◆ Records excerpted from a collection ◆
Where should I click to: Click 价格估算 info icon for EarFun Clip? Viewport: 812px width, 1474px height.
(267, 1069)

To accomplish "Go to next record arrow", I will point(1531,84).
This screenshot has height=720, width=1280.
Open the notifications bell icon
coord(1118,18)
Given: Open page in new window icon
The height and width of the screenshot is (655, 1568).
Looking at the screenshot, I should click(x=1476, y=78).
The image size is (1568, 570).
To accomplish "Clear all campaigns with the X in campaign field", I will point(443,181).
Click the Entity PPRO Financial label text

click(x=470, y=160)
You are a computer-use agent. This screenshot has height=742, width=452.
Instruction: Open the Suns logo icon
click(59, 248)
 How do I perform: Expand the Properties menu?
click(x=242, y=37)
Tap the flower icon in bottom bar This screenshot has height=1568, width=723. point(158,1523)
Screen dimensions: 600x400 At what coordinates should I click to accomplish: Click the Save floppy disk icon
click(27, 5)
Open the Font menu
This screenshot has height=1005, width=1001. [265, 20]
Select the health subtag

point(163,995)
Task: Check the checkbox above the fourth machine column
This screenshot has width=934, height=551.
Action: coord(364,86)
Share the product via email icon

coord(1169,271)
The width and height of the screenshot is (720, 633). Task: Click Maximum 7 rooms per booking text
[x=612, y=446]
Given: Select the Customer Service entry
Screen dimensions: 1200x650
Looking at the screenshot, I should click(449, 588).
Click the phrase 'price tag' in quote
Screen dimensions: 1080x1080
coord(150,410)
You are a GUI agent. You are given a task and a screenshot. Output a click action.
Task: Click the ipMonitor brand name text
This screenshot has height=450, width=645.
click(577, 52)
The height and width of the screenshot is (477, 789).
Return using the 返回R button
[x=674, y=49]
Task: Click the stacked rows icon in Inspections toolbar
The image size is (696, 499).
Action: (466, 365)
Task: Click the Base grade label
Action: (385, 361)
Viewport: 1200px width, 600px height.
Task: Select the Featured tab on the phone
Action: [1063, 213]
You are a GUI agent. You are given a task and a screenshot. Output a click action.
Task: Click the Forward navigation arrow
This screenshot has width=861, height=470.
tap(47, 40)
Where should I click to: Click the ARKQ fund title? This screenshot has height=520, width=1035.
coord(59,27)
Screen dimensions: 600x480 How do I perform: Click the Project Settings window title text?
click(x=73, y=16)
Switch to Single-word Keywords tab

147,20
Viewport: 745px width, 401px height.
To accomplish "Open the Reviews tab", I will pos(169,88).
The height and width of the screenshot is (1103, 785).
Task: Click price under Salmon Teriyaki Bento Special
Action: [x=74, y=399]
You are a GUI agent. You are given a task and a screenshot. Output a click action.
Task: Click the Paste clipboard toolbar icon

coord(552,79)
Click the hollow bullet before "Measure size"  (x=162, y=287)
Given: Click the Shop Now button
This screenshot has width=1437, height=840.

◆ Brief ◆
The required output is the line containing "Return using the 返回R button" through the last line of the records above, each copied exactly and nothing more.

◆ Task output ◆
Return using the 返回R button
[x=674, y=49]
Task: Click the stacked rows icon in Inspections toolbar
The image size is (696, 499).
Action: (466, 365)
Task: Click the Base grade label
Action: (385, 361)
Viewport: 1200px width, 600px height.
Task: Select the Featured tab on the phone
Action: [1063, 213]
You are a GUI agent. You are given a task and a screenshot. Output a click action.
Task: Click the Forward navigation arrow
This screenshot has width=861, height=470.
tap(47, 40)
Where should I click to: Click the ARKQ fund title? This screenshot has height=520, width=1035.
coord(59,27)
Screen dimensions: 600x480 How do I perform: Click the Project Settings window title text?
click(x=73, y=16)
Switch to Single-word Keywords tab

147,20
Viewport: 745px width, 401px height.
To accomplish "Open the Reviews tab", I will pos(169,88).
The height and width of the screenshot is (1103, 785).
Task: Click price under Salmon Teriyaki Bento Special
Action: [x=74, y=399]
You are a GUI agent. You are given a task and a screenshot. Output a click action.
Task: Click the Paste clipboard toolbar icon

coord(552,79)
Click the hollow bullet before "Measure size"  (x=162, y=287)
Given: Click the Shop Now button
This screenshot has width=1437, height=840.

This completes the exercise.